Il 2022 sta per finire, e la cosa migliore che possiamo dire di quest’anno è proprio che sta finendo. Spiace essere così cinica, ma è la verità: non avevamo ancora finito di smaltire l’onda lunga della pandemia, ed ecco che Vladimir Putin invade l’Ucraina. Siamo passati da un’emergenza all’altra senza quella precedente fosse finita, e Capodanno 2023 ci troverà ancora qui, con le bollette alle stelle, i contagi e i morti a cui ormai nessuno bada più, e una guerra nel cuore dell’Europa. Ha senso parlare di diritti?

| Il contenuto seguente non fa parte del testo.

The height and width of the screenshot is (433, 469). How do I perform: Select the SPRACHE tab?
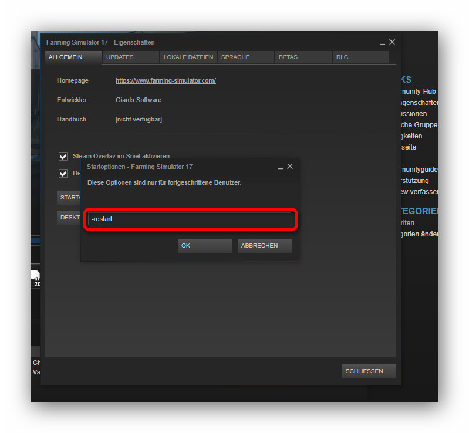click(245, 57)
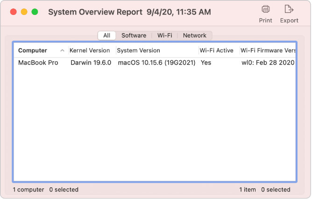
Task: Open the Software tab
Action: (x=134, y=36)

Forse sì, se partiamo dal presupposto che quest’anno non sembra che l’Italia ne abbia guadagnato mezzo, su alcun fronte. Lo dice il Rapporto sullo stato dei diritti in Italia pubblicato dall’associazione A buon diritto, che lo aggiorna ogni anno, e che il 3 dicembre ha presentato gli ultimi risultati aggiornati. Non solo non abbiamo guadagnato niente in termini di lavoro, sicurezza sociale, diritto all’autodeterminazione e alla salute e in generale sul fronte dei diritti civili e sociali (una distinzione che non ha alcun senso, come vedremo, ma molto cara a una parte della sinistra che pensa ancora di poter stilare una gerarchia dei bisogni), ma il rischio è di assistere a una contrazione forzata di garanzie che ci sembravano ormai consolidate.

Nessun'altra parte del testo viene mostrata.